A Department of Homeland Security (DHS) detention facility took an average of more than three days to respond to sick call requests and didn’t enforce COVID-19 pandemic precautions, a watchdog found.
An unannounced remote inspection of the Immigration and Customs Enforcement’s (ICE) La Palma Correctional Center in Eloy, Arizona, last year uncovered the violations, which were made public in a report published last week by the DHS Office of Inspector General. ICE is a federal law enforcement agency that’s a component of DHS.
Watchdog officials directed a livestream video walk-through of the illegal immigrant holding site, inspecting detainee housing units, the kitchen, and medical units, among other areas. Officials also reviewed surveillance footage from various places inside the facility, and interviewed ICE personnel, detainees, and facility employees.
The inspection, which ran from August to November 2020, “identified violations of ICE detention standards that threatened the health, safety, and rights of detainees,” the watchdog report stated, adding that “detainee reports and grievances allege an environment of mistreatment and verbal abuse, including in response to peaceful detainee protests of the facility’s handling of the pandemic.”

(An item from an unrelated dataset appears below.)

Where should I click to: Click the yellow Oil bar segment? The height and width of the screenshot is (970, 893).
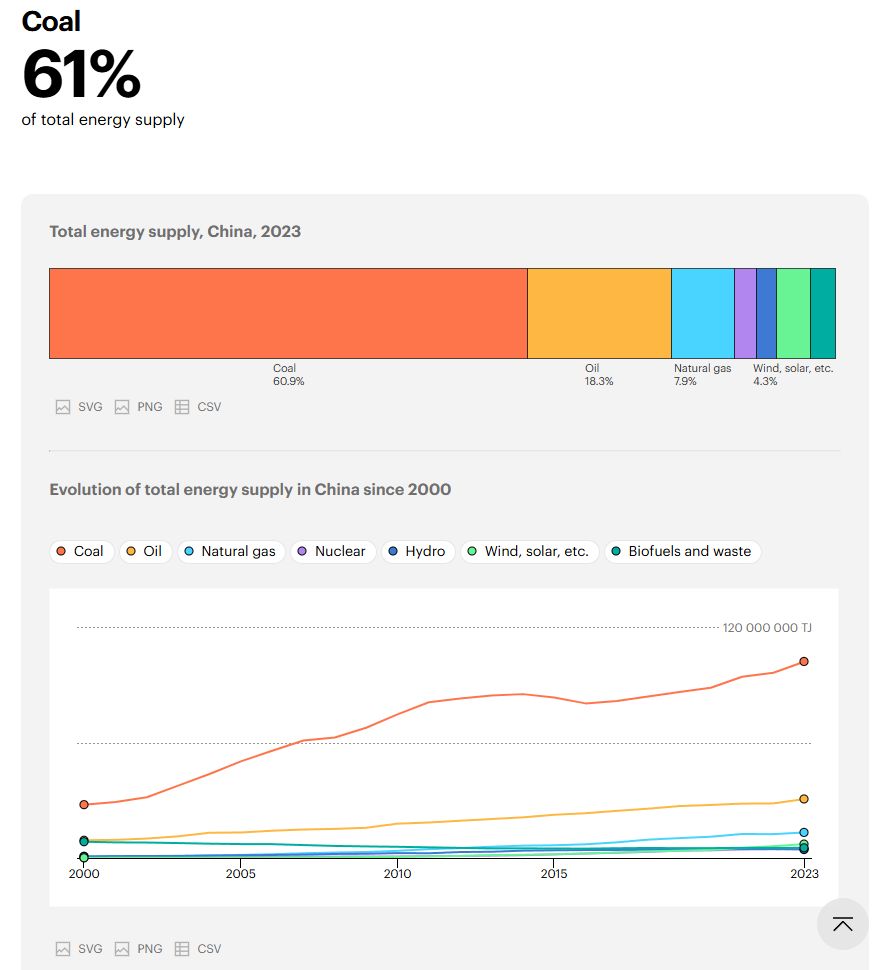pos(599,313)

The correctional facility didn’t enforce ICE precautions such as the recommended use of face coverings and didn’t meet standards for medical care, segregation, and communication of detainee grievances.
That lack of enforcement may have contributed to a COVID-19 outbreak that saw some 17 percent of the 1,223 detainees test positive for the disease on Aug. 19, 2020.
The medical unit, which was critically understaffed, took an average of 3.35 days to respond to detainee sick call requests and neglected to fill some prescriptions. The facility didn’t consistently provide required care for illegal immigrants in segregation, and didn’t consistently record when medicine was given or when medical visits were conducted.
Additionally, the facility “did not give timely responses to most detainee grievances and, in some cases, did not respond at all.”
Detainees complained to watchdog officials about alleged excessive use of force, including the use of pepper spray, pepper balls, and chemical agents. Officials confirmed that such substances have been used to end protests, such as one on April 13, 2020.
An image from surveillance video showed facility staff deploying the agents to bring an end to the protest.
Juliana Manzanarez, an attorney representing several detainees, told 12 News that he wasn’t surprised by the report findings.
“Some of the things that were listed in the report are not new and unfortunately people that are in detention have to deal with that,” the attorney added.
ICE said in a statement that it is “committed to ensuring that all those in our custody reside in safe, secure, and humane environments and under appropriate conditions of confinement.”
“Many practices initiated at La Palma, such as the 14-day quarantine period, resulted in reduced detainee-to-detainee exposure among the general population, and this aspect was acknowledged in the OIG draft report,” the agency stated. “ICE takes issue with the accuracy of other findings in the draft report which relied on uncorroborated allegations and lack of appropriate context regarding medical staffing.”
CoreCivic, a company that helps manage the facility, said the report included numerous falsehoods about the facility.
“We operate every day in a challenging environment that was made all the more difficult by a pandemic with which the entire world has and continues to struggle with,” a spokesperson told news outlets. “We always appreciate the feedback and accountability that our partners provide, and we strive every day to do better in our service to them and the people in our care.”
A follow-up inspection in January found improved compliance with pandemic-related standards.